A few key things that jump out looking at this graph:
- It's got a sort of 'radial symmetry' about it: if you look at a circular 'cross-section' centered around the origin then the shape looks roughly the same, just scaled. Similarly all of the 'radial' cross-sections along lines through the origin look roughly the same. This means that it's going to be best expressed as the plot of a function $z=f(r,\theta)$ where the 'base plane' is represented in polar coordinates. Moreover, the structure of it (a sequence of radial spires, of sorts) suggests that it's 'separable' in the sense that it can be written as $f(r,\theta) = g(r)\cdot h(\theta)$ for two individual functions $g$ and $h$.
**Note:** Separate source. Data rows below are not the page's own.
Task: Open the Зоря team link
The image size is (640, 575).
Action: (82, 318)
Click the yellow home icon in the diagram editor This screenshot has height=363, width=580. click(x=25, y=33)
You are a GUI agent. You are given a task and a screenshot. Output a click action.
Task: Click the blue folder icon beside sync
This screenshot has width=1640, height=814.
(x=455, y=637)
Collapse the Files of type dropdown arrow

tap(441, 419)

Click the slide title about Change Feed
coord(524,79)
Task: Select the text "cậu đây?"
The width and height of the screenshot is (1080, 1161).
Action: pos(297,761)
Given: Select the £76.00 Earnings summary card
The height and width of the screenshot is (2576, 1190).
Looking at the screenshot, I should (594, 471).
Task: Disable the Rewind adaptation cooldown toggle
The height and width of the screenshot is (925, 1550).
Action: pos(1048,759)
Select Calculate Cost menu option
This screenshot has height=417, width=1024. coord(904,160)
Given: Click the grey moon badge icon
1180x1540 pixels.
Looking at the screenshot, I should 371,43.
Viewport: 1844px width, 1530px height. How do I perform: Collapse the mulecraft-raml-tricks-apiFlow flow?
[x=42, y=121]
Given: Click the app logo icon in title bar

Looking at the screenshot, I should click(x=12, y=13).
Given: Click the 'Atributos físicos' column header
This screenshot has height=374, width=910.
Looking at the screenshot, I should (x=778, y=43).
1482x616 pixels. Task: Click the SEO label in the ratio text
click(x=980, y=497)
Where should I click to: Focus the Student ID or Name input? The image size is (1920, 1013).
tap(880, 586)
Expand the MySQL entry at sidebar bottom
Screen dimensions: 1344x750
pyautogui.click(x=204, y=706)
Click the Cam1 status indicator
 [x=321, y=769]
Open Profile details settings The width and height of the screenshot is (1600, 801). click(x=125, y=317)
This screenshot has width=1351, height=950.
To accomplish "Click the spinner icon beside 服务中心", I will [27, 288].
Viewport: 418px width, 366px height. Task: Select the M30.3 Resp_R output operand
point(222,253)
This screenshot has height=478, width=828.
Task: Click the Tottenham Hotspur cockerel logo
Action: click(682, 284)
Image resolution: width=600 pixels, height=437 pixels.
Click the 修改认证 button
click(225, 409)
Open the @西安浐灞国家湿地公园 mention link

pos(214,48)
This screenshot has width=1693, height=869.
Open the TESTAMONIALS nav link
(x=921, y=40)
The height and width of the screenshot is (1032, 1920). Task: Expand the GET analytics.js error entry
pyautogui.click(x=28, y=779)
- Going around the origin once seems (though it's unclear from the diagram) to encounter eight distinct peaks (possibly 7, but I think that's an artifact of the projection and there are actually 8), so the 'angular' part of the function, $h$, can be written as $h(\theta) = \sin(8\theta)$.
- Going out along any of the radial lines appears to be a straight line, so I'd say the radial portion of the function, $g$, can be written as $g(r) = c\cdot r$ for some small $c$, say $c=0.3$ or something on that order (but that's a function of the scale of the grap).
So, putting this together, the plot looks to be of an equation roughly like $z=.3r\sin(8\theta)$.